Examples of Adverb of Judgement

Adverbs of Judgement: bravely, carelessly, fairly, foolishly, generously, kindly, rightly, spitefully, stupidly, unfairly, wisely, wrongly, etc.

Example sentences:

  • She spoke confidently during the presentation.
  • He worked diligently on the project.
  • The teacher explained the concept clearly.
  • The singer performed beautifully on stage.
  • They drove recklessly on the highway.
  • The chef cooked the steak perfectly.
  • The athlete ran impressively in the race.
  • The writer expressed his ideas eloquently in the essay.
  • The politician spoke persuasively during the debate.
  • The artist painted the portrait skillfully.

Examples of Conjunctive Adverbs

Conjunctive Adverb (Linking adverb): besides, comparatively, conversely, equally, further, hence, in comparison, incidentally, namely, next, now, rather, undoubtedly, additionally, anyway, certainly, elsewhere, finally, in addition, in contrast, indeed, moreover, nonetheless, similarly, subsequently, thereafter, yet, also, meanwhile, consequently, nevertheless, etc.

Example sentences:

  • I love to play soccer; however, I can’t play today because it’s raining.
  • She has a lot of work to do; therefore, she can’t come to the party tonight.
  • He didn’t study for the test; consequently, he failed it.
  • The movie was really boring; nonetheless, we stayed until the end.
  • I don’t like to eat vegetables; in addition, I’m allergic to some of them.
  • John is a good athlete; moreover, he’s also a great student.
  • Sarah loves to sing; similarly, her sister enjoys playing the guitar.
  • The road was closed due to the snowstorm; hence, we had to take a different route.
  • She’s been feeling sick; nonetheless, she still went to work today.

Where Should You Place An Adverb?

When deciding on where to place your adverb within a sentence it is important to remember to place it as near as possible to the word it is going to modify.

If the word you are modifying is a verb then the adverb should be placed in the middle of the sentence, for example:

  • He swam effortlessly across the pool.

It is important to consider the adverb ‘only’ as this can often be misplaced and has the ability to change the meaning of the sentence.
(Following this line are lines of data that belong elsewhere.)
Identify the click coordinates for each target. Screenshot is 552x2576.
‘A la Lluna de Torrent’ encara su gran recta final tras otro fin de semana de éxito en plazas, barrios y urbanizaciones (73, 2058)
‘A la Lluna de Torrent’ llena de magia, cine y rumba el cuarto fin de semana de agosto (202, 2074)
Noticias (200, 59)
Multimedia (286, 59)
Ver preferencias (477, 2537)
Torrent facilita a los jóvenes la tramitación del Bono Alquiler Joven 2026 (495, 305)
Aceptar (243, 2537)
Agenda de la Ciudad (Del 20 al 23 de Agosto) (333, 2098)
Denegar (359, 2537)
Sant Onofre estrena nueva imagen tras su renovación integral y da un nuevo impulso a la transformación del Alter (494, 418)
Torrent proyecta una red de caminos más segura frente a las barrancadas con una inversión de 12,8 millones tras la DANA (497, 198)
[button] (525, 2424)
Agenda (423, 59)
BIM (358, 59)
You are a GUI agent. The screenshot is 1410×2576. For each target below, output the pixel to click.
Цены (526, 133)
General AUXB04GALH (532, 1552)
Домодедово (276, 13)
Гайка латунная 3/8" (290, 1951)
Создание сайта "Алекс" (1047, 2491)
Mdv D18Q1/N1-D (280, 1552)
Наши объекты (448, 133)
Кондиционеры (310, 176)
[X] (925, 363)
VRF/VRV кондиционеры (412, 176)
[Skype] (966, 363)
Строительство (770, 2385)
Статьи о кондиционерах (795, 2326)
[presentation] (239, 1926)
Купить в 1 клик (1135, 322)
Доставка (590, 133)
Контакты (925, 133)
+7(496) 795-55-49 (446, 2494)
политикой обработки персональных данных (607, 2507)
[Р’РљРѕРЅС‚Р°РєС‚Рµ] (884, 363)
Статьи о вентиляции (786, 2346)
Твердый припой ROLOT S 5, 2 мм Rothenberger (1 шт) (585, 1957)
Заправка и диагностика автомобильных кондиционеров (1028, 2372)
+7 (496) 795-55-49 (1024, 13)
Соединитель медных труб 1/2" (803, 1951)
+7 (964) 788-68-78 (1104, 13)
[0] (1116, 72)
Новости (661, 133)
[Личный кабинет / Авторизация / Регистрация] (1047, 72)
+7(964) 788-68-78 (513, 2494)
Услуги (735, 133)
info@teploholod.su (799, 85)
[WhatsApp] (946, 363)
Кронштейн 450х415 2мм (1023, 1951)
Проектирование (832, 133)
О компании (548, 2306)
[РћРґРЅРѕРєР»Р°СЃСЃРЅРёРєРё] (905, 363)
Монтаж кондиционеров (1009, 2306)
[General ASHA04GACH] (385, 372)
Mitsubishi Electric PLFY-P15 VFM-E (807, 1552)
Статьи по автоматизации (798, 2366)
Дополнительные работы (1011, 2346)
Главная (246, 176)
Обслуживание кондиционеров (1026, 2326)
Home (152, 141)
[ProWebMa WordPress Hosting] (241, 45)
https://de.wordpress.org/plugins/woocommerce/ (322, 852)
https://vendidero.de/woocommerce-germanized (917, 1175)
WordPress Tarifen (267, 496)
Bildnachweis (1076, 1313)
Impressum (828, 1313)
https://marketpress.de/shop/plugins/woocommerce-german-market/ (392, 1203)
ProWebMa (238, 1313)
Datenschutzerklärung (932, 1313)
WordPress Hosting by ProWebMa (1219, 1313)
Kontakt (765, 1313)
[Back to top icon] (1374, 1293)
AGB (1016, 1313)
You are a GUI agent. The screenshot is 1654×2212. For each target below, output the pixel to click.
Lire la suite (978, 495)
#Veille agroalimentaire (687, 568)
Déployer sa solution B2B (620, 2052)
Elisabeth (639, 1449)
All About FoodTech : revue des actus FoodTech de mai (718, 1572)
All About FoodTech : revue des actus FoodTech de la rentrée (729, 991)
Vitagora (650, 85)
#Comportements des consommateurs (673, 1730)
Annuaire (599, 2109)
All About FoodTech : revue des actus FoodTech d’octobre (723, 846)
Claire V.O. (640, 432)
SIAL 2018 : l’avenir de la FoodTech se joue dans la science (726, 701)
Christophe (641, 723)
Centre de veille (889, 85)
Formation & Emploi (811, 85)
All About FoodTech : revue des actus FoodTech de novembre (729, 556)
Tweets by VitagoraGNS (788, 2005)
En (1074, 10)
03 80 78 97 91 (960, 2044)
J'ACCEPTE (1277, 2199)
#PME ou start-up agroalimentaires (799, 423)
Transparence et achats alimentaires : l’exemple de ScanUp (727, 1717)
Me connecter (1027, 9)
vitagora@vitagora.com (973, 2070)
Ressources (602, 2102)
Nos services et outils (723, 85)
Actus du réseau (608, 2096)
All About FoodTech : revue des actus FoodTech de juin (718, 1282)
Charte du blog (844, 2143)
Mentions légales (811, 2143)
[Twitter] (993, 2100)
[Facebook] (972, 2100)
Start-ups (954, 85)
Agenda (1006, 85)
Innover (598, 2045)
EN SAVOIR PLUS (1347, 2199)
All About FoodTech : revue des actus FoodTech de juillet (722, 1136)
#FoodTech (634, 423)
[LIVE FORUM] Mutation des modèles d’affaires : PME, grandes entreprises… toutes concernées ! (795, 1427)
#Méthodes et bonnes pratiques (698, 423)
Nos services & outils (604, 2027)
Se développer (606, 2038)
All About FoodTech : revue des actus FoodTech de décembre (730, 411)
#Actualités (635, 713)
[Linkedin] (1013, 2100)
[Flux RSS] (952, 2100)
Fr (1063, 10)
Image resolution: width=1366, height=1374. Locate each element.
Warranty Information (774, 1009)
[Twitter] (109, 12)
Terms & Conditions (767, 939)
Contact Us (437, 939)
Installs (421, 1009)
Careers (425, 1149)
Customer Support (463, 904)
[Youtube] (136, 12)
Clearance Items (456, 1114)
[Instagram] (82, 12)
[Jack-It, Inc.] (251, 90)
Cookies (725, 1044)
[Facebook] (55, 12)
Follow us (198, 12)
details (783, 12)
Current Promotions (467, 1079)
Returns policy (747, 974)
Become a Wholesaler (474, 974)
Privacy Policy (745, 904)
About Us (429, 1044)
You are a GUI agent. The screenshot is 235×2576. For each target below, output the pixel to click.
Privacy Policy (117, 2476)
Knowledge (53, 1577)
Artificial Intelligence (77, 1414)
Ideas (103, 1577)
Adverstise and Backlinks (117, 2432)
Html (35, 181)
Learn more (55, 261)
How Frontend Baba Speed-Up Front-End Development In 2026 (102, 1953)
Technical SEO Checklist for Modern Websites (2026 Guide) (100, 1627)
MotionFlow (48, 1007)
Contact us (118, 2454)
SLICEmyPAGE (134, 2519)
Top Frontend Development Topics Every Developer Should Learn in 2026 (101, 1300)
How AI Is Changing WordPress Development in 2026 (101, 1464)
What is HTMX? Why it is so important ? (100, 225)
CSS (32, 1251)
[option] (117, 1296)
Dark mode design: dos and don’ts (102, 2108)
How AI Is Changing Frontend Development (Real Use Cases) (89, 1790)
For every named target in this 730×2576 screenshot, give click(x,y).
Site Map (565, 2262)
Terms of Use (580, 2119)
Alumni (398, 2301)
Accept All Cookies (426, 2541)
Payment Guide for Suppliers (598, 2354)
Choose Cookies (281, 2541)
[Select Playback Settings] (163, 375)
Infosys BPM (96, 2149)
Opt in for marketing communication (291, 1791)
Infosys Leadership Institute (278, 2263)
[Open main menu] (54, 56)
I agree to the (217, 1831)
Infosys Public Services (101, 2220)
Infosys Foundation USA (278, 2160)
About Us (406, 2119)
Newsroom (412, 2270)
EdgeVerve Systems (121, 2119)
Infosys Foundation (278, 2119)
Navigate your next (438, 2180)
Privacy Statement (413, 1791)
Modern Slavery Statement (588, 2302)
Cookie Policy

Look at the two following examples:

  • I only fed my bird.
  • I fed only my bird.

The first sentence explains that I fed my bird but did nothing else with it, whereas the second sentence explains that I fed my bird and not any other birds.

Different types of adverbs and adverbials go in different positions in the clause. Let’s learn these adverb positions in a sentence, also called adverb placement.

  • The front position: before the subject of the sentence. It gives information in advance, to set the scene for the action that follows.
  • The mid position: the adverb in this position is intimately connected with the verb, generally placed immediately before it. If there is an auxiliary verb, the adverb is placed between the auxiliary and main verb. In case there are two, it is placed between them. If there is a negative auxiliary, the adverb normally goes after the negative element, but we can emphasize negation by placing the adverb just before it.
  • The end position: at the end of the sentence.